Just like debt which got us into this crisis. Debt is good in principle because you use other people's money [leverage] for profit, consumption. Beyond a point, the user of excessive credit goes poof and bankrupt.
Someone wise says a unsustainable trend will not be sustained.
the dollar has lost value against the yuan...not gained value. a declining dollar (and appreciating yuan) makes imported chinese goods more expensive in the u.s....not cheaper. conversely, it renders u.s. exports to china cheaper when paid for using their appreciated currency.

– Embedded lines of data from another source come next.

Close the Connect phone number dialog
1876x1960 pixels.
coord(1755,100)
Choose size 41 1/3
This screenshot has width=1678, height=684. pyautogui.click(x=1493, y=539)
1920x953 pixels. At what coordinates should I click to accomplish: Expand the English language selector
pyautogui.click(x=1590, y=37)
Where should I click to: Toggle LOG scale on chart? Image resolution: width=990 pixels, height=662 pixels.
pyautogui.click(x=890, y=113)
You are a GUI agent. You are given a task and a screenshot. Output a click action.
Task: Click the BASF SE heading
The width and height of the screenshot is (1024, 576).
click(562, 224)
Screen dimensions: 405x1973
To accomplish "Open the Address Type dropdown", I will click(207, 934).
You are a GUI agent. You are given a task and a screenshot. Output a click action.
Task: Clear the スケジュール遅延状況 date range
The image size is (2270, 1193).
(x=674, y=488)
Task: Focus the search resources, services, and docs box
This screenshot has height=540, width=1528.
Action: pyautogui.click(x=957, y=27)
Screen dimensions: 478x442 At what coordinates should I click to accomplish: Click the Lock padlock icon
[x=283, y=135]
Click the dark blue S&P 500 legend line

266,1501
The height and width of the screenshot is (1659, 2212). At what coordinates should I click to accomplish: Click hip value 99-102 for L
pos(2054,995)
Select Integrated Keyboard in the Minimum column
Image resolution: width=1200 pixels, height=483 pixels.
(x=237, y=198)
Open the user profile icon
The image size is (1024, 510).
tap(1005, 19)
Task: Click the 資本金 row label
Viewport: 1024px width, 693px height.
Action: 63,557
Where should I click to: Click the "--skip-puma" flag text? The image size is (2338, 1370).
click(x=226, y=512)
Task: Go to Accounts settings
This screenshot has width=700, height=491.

the fact that china's currency has gained significant value against the dollar but they still run huge trade surpluses with the u.s. suggests to geitner that their currency should be stronger still. that's what the u.s. is complaining about. geitner believes the chinese are keeping their currency weak in order to goose their exports, which is reflected in the huge u.s. trade deficit with china. he wants to reduce that deficit, which a stronger yuan will help achieve because it will spur our exports and reduce our imports of chinese goods...or so the theory goes.
china is pissed because their currency has already appreciated substantially and they feel they're being used as a scapegoat for u.s. economic problems.
every secretary of the treasury i've ever seen has adopted the notion that debasing our currency would be the cure all for our trade and balance of payments problems. it hasn't been. it never will be.
the dollar in the last 3 months has powerfully strengthened against all currencies except the yen. yet the chinese have held the RMB steady.
of course, this kind of argument will continue until the RMB becomes a free traded currency.
When we have thousands of government workers on the payroll analyzing price and currency information and tweaking the supply and value of the USD for our own economic self-interest, we call it managing our currency, but when the Chinese (or Japanese) pursue currency policies in their self-interest, we call it unfair manipulation.
No, you can't build a cost-competitive mp3 player or even a plastic bowl in the US, but that's because US workers won't work for the equivalent of 50 cents an hour (in dollars or yuan). Chinese workers will. You could pay them in US dollars and they would still work for that equivalent amount. The fact that we don't have $20/hour factory jobs building mp3 players or plastic bowls is a consequence of open markets. It is not a consequence of some sort of sinister Asian plot to put Americans out of work.
Maybe if we quit making excuses we could address the real questions, such as (a) is the American quality of life sustainable in a tariff-free world, and (b) what competitive advantages does our country have that allows us to create value in the international marketplace? Dumb excuses about currency manipulation get us nowhere.
On Jan 27 03:26 AM icandoitdon wrote:
> i think you need a bit of help on this one dr. perry.
>
> the dollar has lost value against the yuan...not gained value. a
> declining dollar (and appreciating yuan) makes imported chinese goods
> more expensive in the u.s....not cheaper. conversely, it renders
> u.s. exports to china cheaper when paid for using their appreciated
> currency.
>
> the fact that china's currency has gained significant value against
> the dollar but they still run huge trade surpluses with the u.s.
> suggests to geitner that their currency should be stronger still.
> that's what the u.s. is complaining about. geitner believes the
> chinese are keeping their currency weak in order to goose their exports,
> which is reflected in the huge u.s. trade deficit with china. he
> wants to reduce that deficit, which a stronger yuan will help achieve
> because it will spur our exports and reduce our imports of chinese
> goods...or so the theory goes.
>
> china is pissed because their currency has already appreciated substantially
> and they feel they're being used as a scapegoat for u.s. economic
> problems.
>
> every secretary of the treasury i've ever seen has adopted the notion
> that debasing our currency would be the cure all for our trade and
> balance of payments problems. it hasn't been. it never will be.
>
>
>
>
On Jan 27 11:00 AM athena wrote:
> Treasury debasing the currency is not their cure, it is their excuse.
>
I don't think we're ready (yet) for the real answers to your questions.
Living wages are one thing, but loading the larder all the time with useless government spending, mandates and regulations are another. You can't have both, so we're destined to end up (eventually) with neither.
Josef Schumpeter said, "Profit is a Penalty." I believe we're finally going to learn the meaning of those words this time around.
As Paul Wolfowitz once said, "the nation-state is dead." That right there was enough to convince me the "neo-cons" were anything but conservative, and NOT working for the people.